There’s so much stigma that surrounds drug addiction that many people who are afflicted delay treatment. It’s more than just what their family would say. They fear losing the respect of their coworkers, and ultimately, losing their jobs.
When most people think of the stereotypical “drug addict,” they probably think of someone on skid row. A person who has lost everything and is living for nothing but their next fix. And while this does describe someone with a serious drug problem, it’s not the full picture.
There are more people addicted to drugs than we know. It could be your neighbor, boss or best friend. Maybe it’s even your spouse. Addiction doesn’t discriminate, and it can impact anyone from any socioeconomic background.
And in a best-case-scenario, someone who is addicted to drugs will get help while they are still employed. If this describes you, know that you have a few things on your side.
The Americans with Disabilities Act (ADA) protects people who are struggling with drug addiction against discrimination. Unless your boss can prove that you have committed a fireable offense, you can’t be fired while seeking treatment for drug addiction. Being addicted to drugs isn’t a fireable offense. But it’s worth noting that the ADA only covers addiction to legal, or prescription, drugs. If you tell your employer you have a harmful cocaine addiction, you may not have the same protection.
The ADA also mandates that your employer makes necessary accommodations for your treatment. This may include allowing a leave of absence to enter rehab.
The Family Medical Leave Act (FMLA) is another layer of protection that helps ensure you can keep your job while in addiction recovery. Qualified employees are allowed up to 12 weeks of unpaid absence for recovery without fear of losing their jobs.
According to the Substance Abuse and Mental Health Services Administration, your employer must keep information about your drug addiction and recovery confidential. So if you’re worried about the rumor mills running wild, know that they won’t (or should not) have any foundation in truth. You can’t control what people say, but you can have some assurance that your boss won’t be spreading this information around the office. And when it comes to the other stuff, you have to decide what’s more important, your health and wellbeing or other people’s opinions.

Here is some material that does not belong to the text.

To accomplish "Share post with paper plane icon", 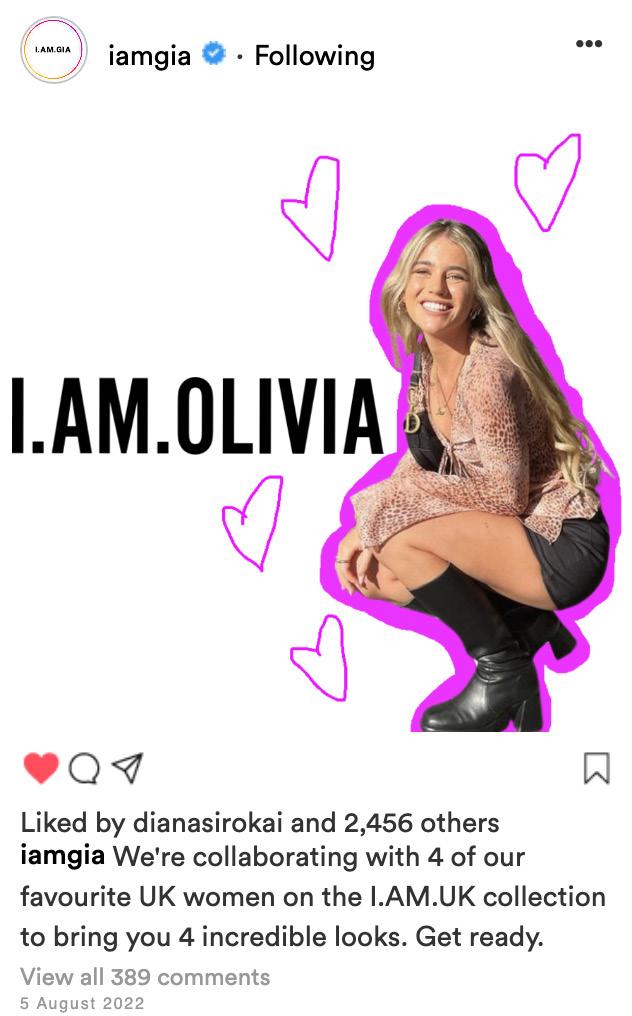I will 127,768.
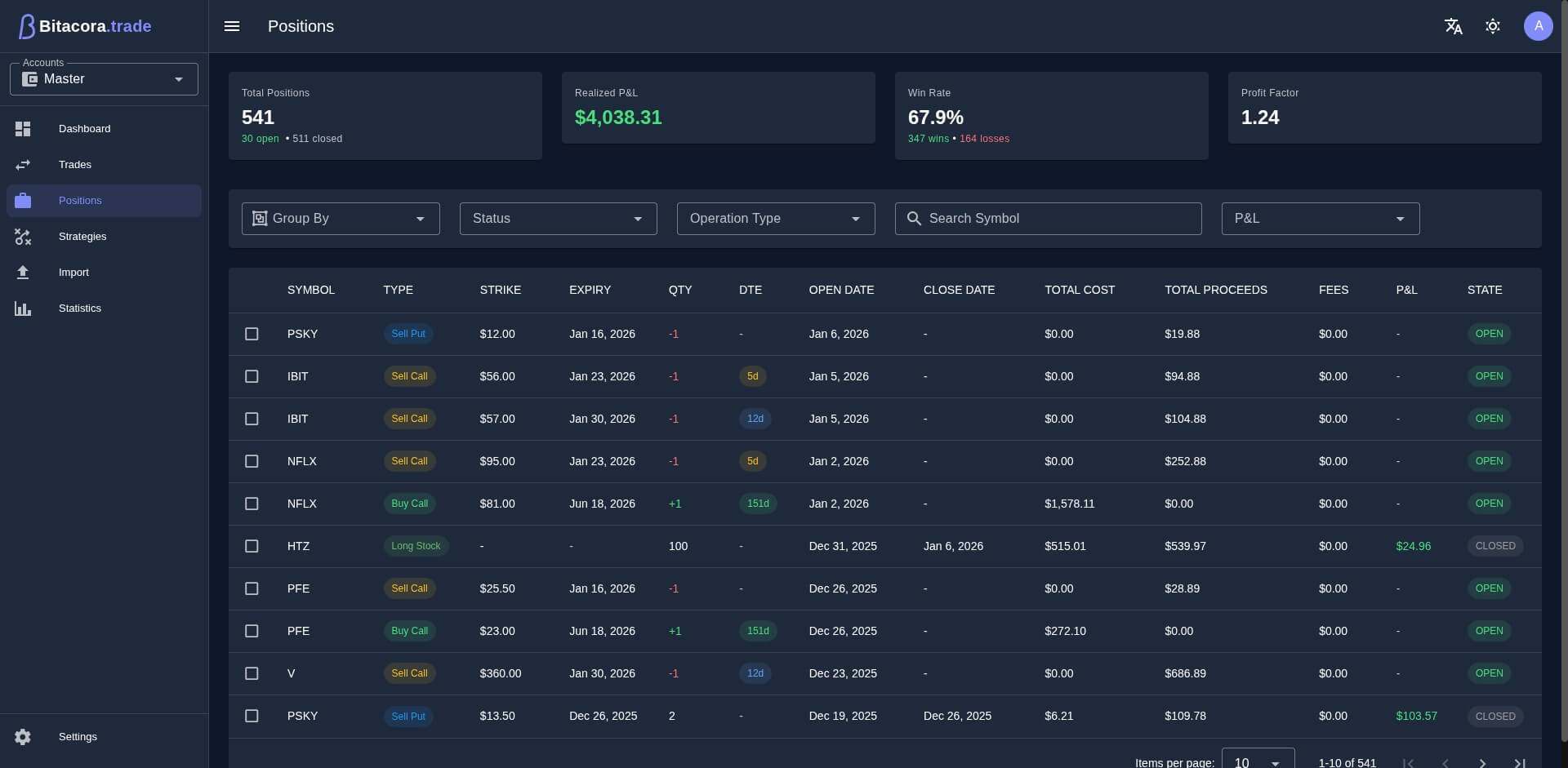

If you’re worried about your job or what people think, consider this. If you put off treatment and your addiction gets worse, you’re likely to face the same fear. But if you get treatment while you are still employed, you will likely have medical benefits and an opportunity to return to your place of employment. There’s only one way to turn addiction around, and that’s through recovery.
Invest in yourself and make the choice that’s best for your future. When drug addiction is an issue, the best choice is always a rehabilitation program, and sooner is better than later.